FIGURE 1.

Depolarization reduced β₁-AR activation. A, schematic of FRET and electrophysiology measurements illustrated with a cell expressing a β₁-AR sensor. Cells were excited at 430 nm (dark blue) and donor (F₄₈₀, light blue) and acceptor (F₅₃₅, yellow) emissions were recorded. Simultaneously, cells were superfused with buffer or agonist-containing buffer with a pressurized perfusion system (left), and the membrane potential was controlled in whole-cell voltage-clamp configuration (patch pipette and amplifier, right). B, representative measurement of the transiently transfected β₁-AR sensor stimulated with 10 μm Adr.
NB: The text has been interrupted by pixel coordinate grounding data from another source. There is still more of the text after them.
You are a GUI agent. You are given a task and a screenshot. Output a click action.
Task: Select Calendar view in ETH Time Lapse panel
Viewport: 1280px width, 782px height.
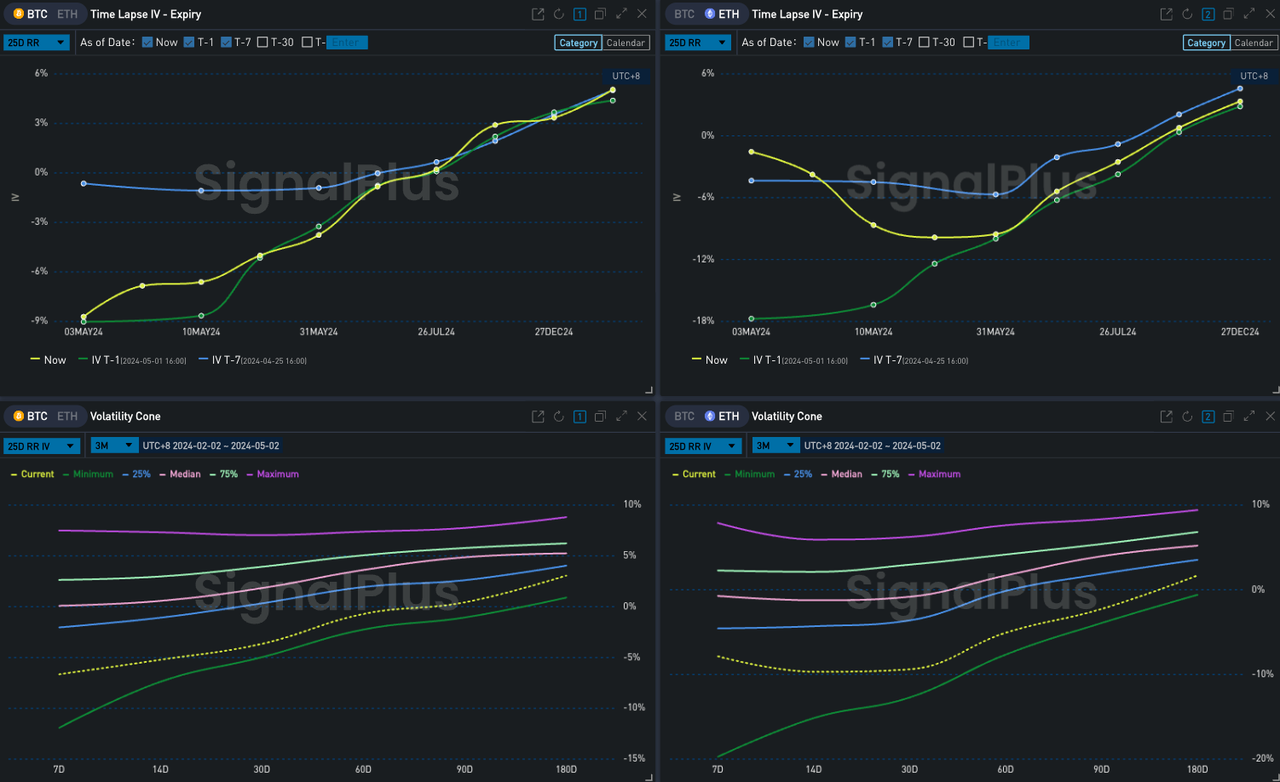tap(1253, 42)
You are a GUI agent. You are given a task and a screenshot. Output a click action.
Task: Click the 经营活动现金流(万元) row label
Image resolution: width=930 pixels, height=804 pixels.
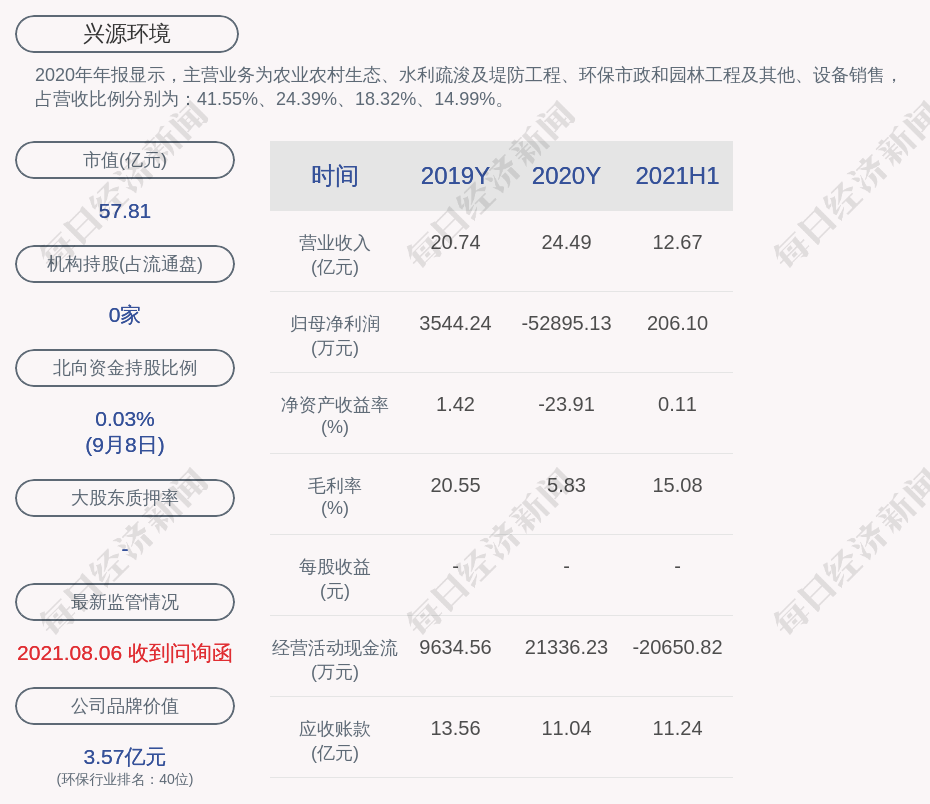point(334,659)
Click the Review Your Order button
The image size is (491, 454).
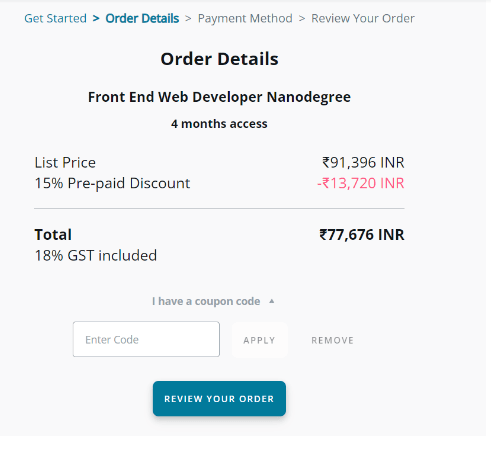(x=219, y=399)
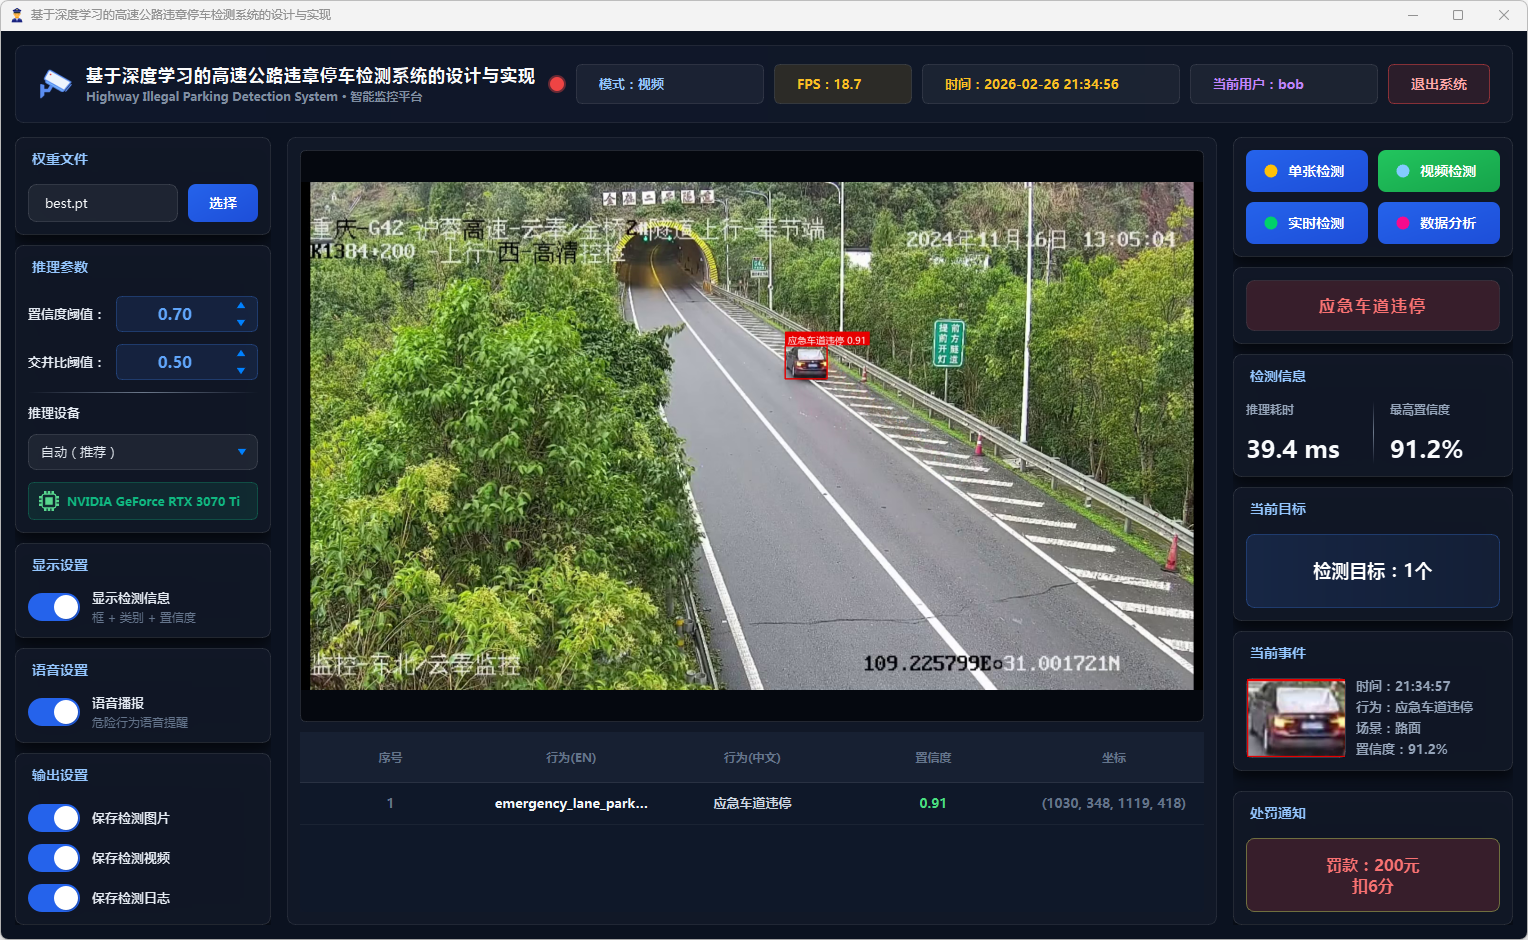Click the GPU chip icon beside NVIDIA GeForce
The height and width of the screenshot is (940, 1528).
coord(48,501)
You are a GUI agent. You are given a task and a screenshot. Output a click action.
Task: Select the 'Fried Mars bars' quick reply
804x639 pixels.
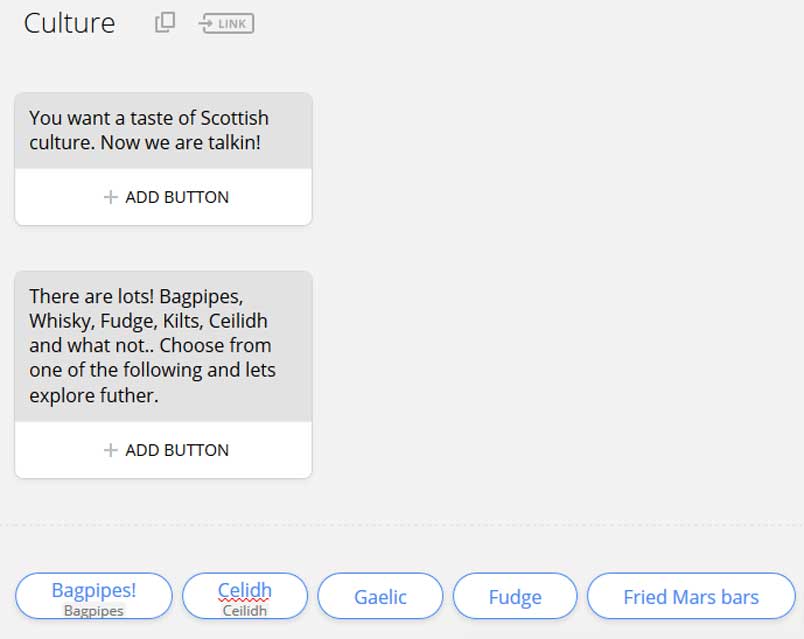click(x=691, y=597)
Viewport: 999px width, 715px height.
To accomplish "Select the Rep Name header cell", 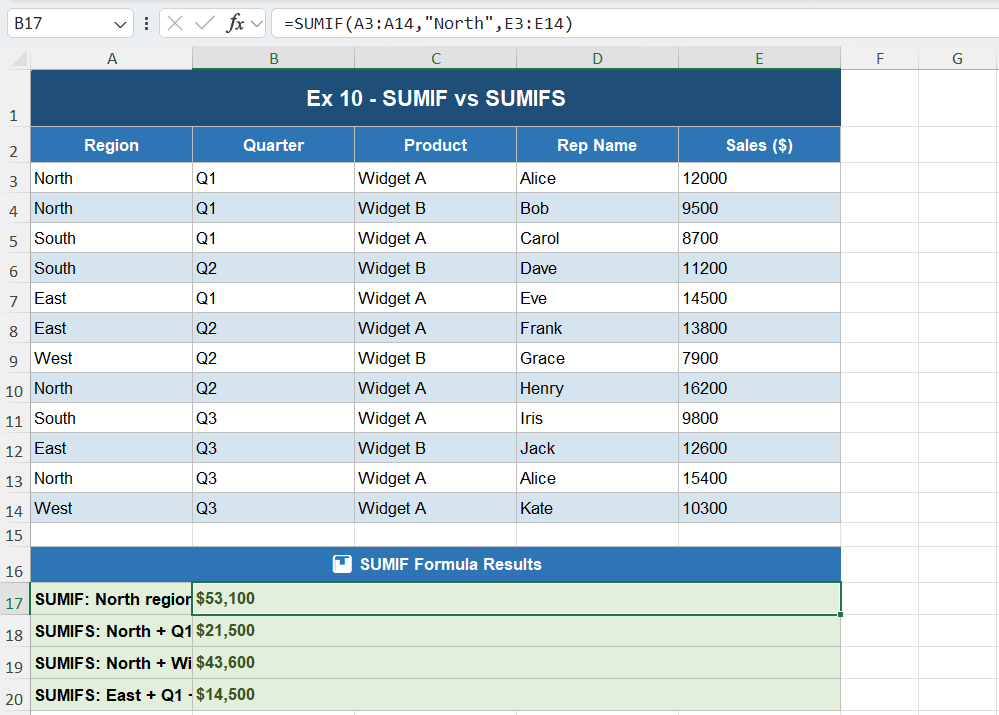I will pos(597,145).
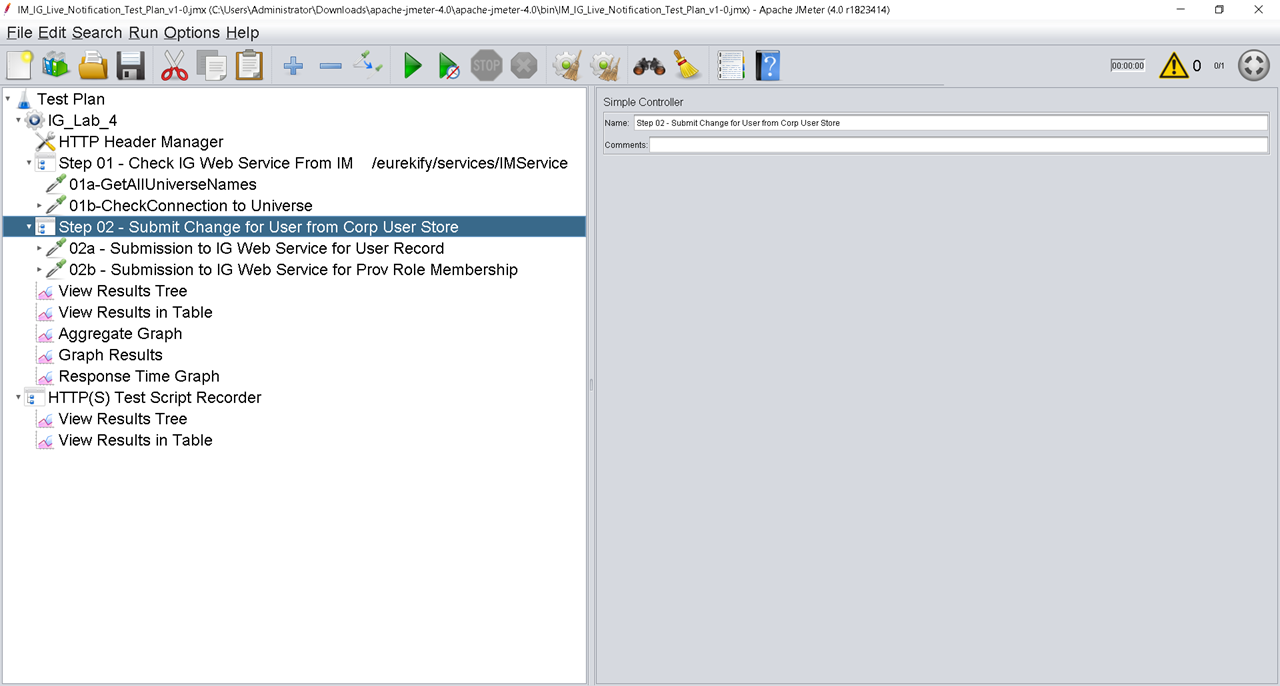Open an existing test plan with folder icon
This screenshot has height=686, width=1280.
[93, 65]
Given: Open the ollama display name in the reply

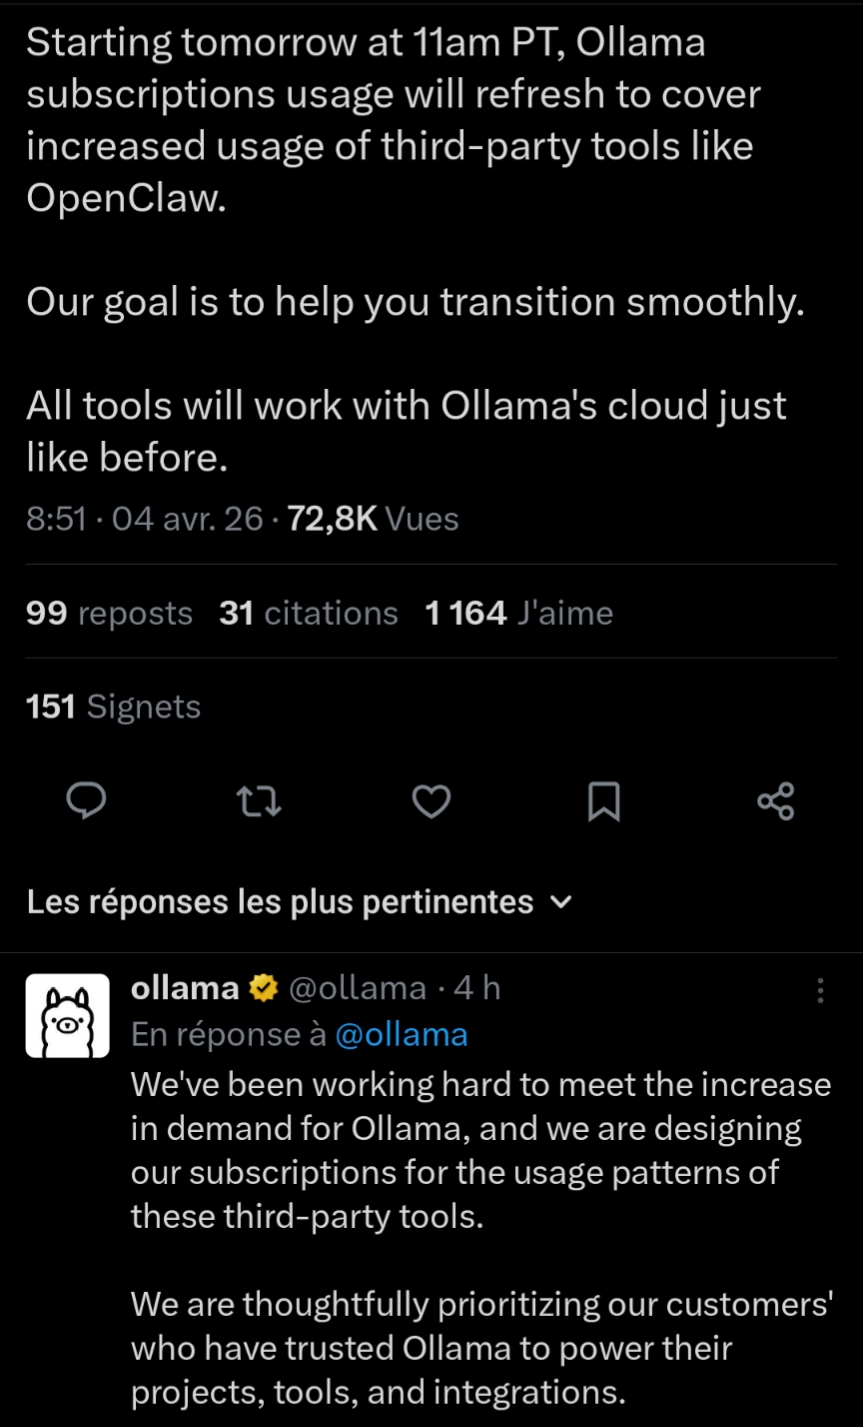Looking at the screenshot, I should point(185,988).
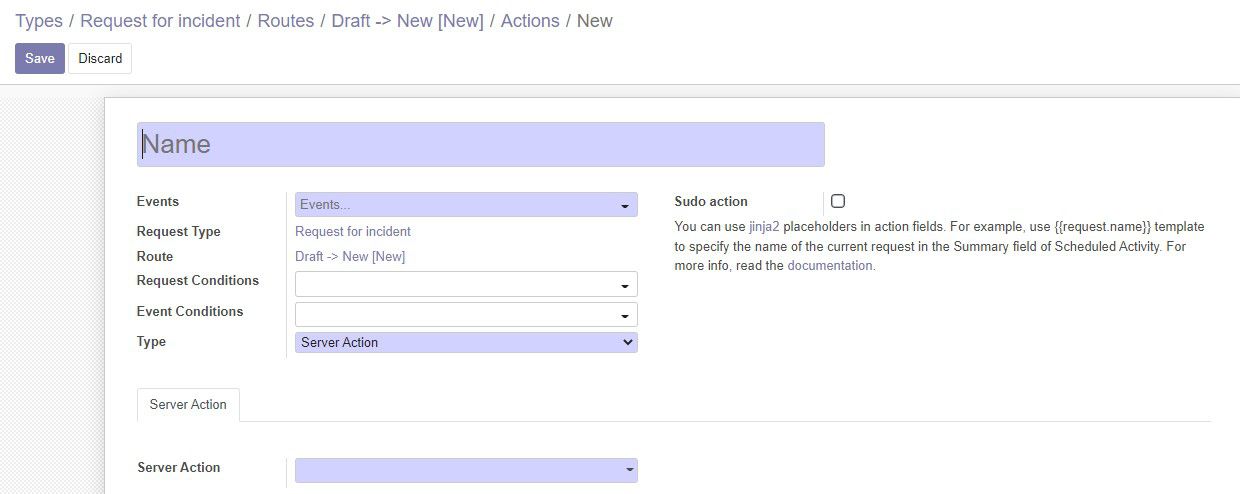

The FRET ratio (F₅₃₅/F₄₈₀) is shown before (above) and after (below) correction for photobleaching by subtraction of a mono-exponential curve (τ = 574 s) and normalization to the initial FRET value before stimulation. A black bar with agonist labeling above the ratio trace indicates the duration of application and type of agonist used. The time scale appears as a black bar in every graph. The bar below the traces shows the course of membrane potential (holding potential: −90 mV; test potential: +60 mV). C and D, mean ± S.E. of Iso-(C, 1 μm, n = 9) and Adr-(D, 10 μm, n = 8) stimulated β₁-AR sensor in cells stably or transiently expressing the β₁-AR sensor, respectively. Single traces were corrected for bleaching as indicated in B, normalized to the maximal agonist-induced amplitude and smoothed before averaging. The dashed lines indicate the baselines for the evaluation of FRET amplitudes which have been measured in individual experiments. E and F, to quantify the depolarization-induced reduction of FRET response the quotient of amplitudes during activation in depolarization and at holding potential was calculated and subtracted from 1 (100%) to obtain % deactivation. The summarized data at different concentrations of Iso (E, n = 8–10) or Adr (F, n = 5–8) are shown. **: p < 0.001, ***: p < 0.001; one way ANOVA with Bonferroni's Multiple Comparison Test was used as a statistical test.